Ici, le hasard ou la pente des vieilles habitudes me pousse un moment hors de la ville. Lorsque Strasbourg était à nous, je n’y venais guère sans aller jusqu’au Contades, qui continue vaguement le Broglie, comme à Paris les Champs-Elysées font suite au boulevard. Le rempart et les ouvrages extérieurs qui séparent ces deux belles promenades ne m’ennuyaient jamais : d’abord, la vieille architecture militaire est pittoresque à sa façon, et puis ces remparts sans canons, ces fossés pleins de longues herbes, et les soldats désœuvrés qu’on rencontrait par-ci par-là, tout respirait la confiance, le sentiment de notre force. Les défenses d’une ville imprenable, ou qui se croit telle, ont une honnête et bonne physionomie de gros chien.

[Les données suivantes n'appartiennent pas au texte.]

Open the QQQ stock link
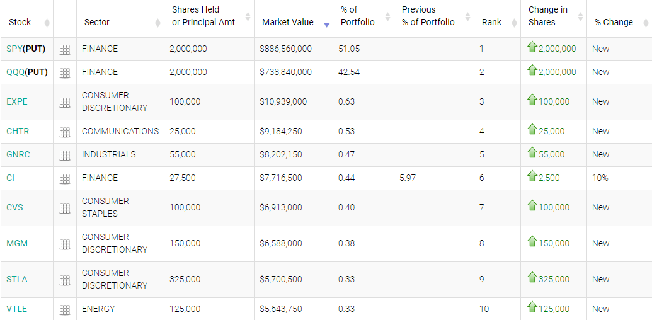pyautogui.click(x=15, y=72)
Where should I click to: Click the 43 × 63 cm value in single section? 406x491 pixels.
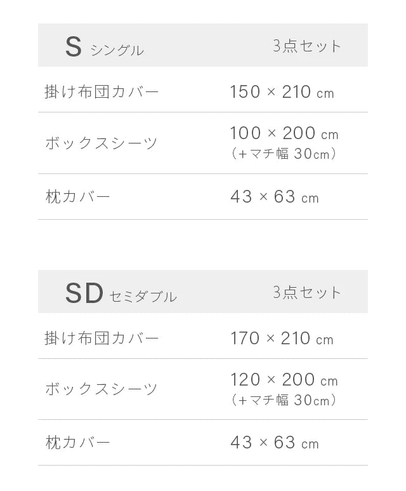275,197
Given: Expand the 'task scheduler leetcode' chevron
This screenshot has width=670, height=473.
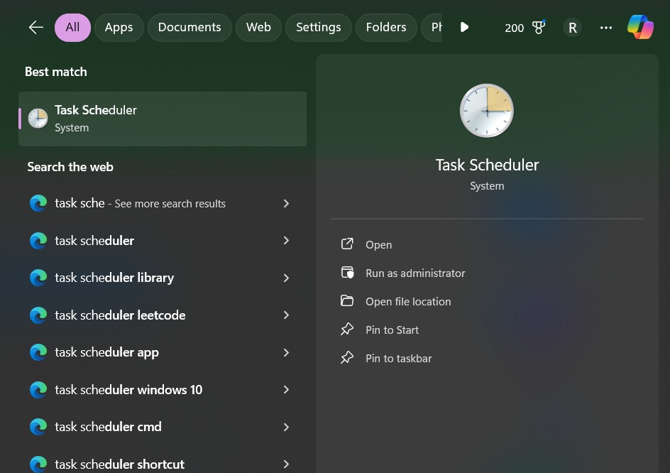Looking at the screenshot, I should (286, 315).
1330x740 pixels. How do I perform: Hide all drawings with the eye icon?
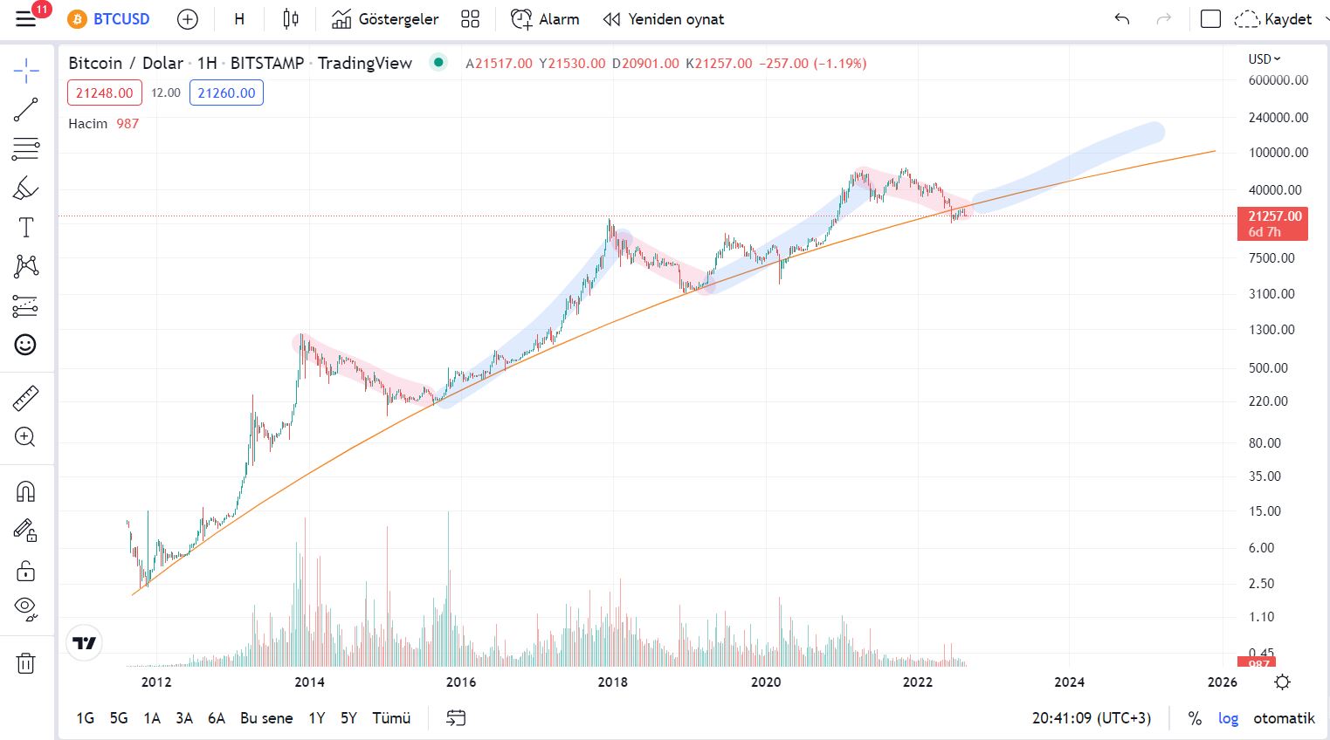click(x=25, y=608)
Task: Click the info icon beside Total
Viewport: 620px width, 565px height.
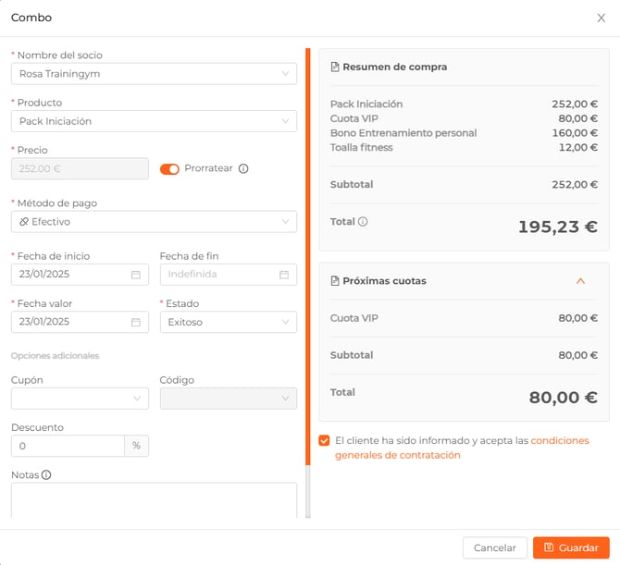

Aujourd’hui les remparts et ceux qui les gardent ont l’air uniformément rébarbatif. Quant à la zone militaire, elle est lugubre ; on n’y voit que les fondations des maisons rasées et la souche des arbres abattus. Cette banlieue immédiate de Strasbourg brillait surtout par un grand luxe de végétation : la richesse du sol et l’humidité du climat entretenaient partout une verdure admirable ; les assiégeants et les défenseurs de la place ont tout fauché à qui mieux mieux. Le regard, déconcerté par la triste nouveauté des objets, cherche en vain, sur la gauche, les avenues et les ombrages de la Robertsau : il n’en reste pas même une trace.